| First Author | Chang B | Year | 2024 |
| Mgi Jnum | J:345803 | Mgi Id | MGI:7611661 |
| Citation | Chang B (2024) The Mfrp |
| abstractText | The spontaneous mutation rd6-2J was discovered in our ocular phenotypes screening program in November 2013 in a female of strain B6.129S4-Ccl7tm1Ifc/J that presented with small retinal white dots at 7 weeks of age (Figure 1A) that were absent in her male littermate, which had a normal retina (Figure 1B). Subsequent retinal function tests also confirmed that the female had abnormal electroretinogram responses, but the male had normal retinal function. We mated the mutant female with C57BL/6J and all F1 mice had normal retinas. Linkage crosses then showed this spontaneous mutation to be an autosomal recessive mutation that maps to Chromosome 9 in the same location as the rd6 mutation. We did a complementation test between this new mutant and rd6, and the result was positive. rd6 is a 4 bp deletion in Mfrp that causes skipping of exon 4 and early termination of the protein sequence.
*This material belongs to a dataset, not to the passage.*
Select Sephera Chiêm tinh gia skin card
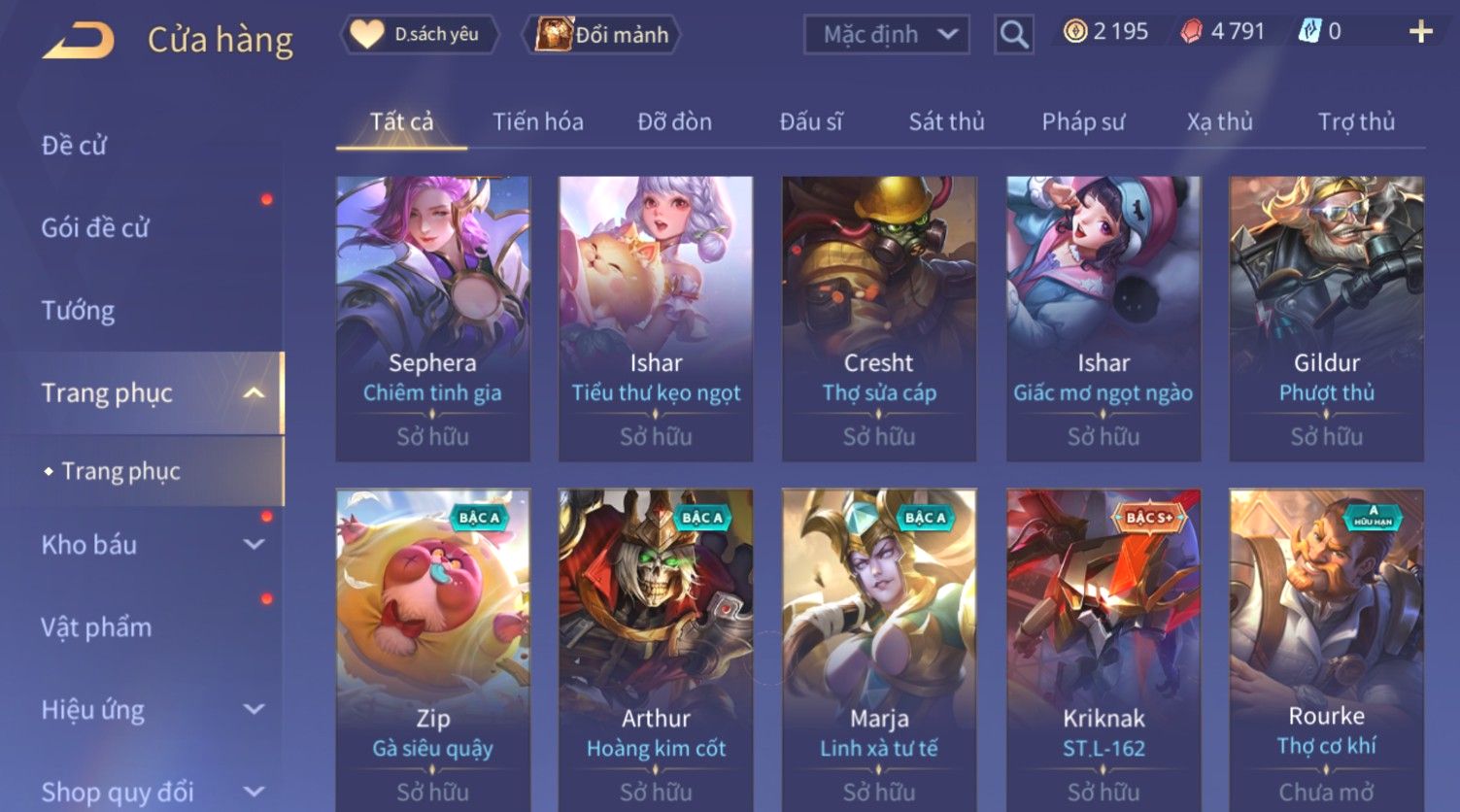Viewport: 1460px width, 812px height. pyautogui.click(x=433, y=319)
Genotyping of the new mutation line for the rd6 mutation was negative proving this a novel mutation in Mfrp. We named the new retinal degeneration Mfrprd6-2J and we developed a C57BL/6J (B6) congenic strain, B6.Cg-Mfrprd6-2J/Boc (JAX Stock No. 036970), by backcrossing the Mfrprd6-2J allele from B6.129S4-Ccl7tm1Ifc/J (Jax Stock No. 017638) onto C57BL/6J for 2 generations then sibling mating to homozygosity. Rod electroretinogram assessment of homozygotes at 4 weeks of age showed a very small a-wave and reduced B-wave (dark adapted responses) and cone electroretinogram assessment showed reduced b-wave to about half normal levels. Because this phenotype is so reliable at 4 weeks of age, ERG was used to select homozygotes for breeding. The retinal white dots and degeneration phenotypes are very similar in B6.Cg-Mfrprd6-2J/Boc (Figure 1 C ) compared with B6.C3Ga-Mfrprd6/J (Jax Stock No. 003684) at 9 weeks of age (Figure 1D). The white retinal dots or spots remain clearly visible until about 7 months, when clinical signs of retinal degeneration first become evident, and become less easily distinguishable as degeneration progresses. This mutant has been suggested as a model for the human flecked retinal disorder retinitis punctata albicans (RPA), which causes progressive visual loss similar to that characteristic of retinitis pigmentosa. Sequencing of the Mfrp cDNA from Mfrprd6-2J failed to reveal a mutation in the coding sequence. |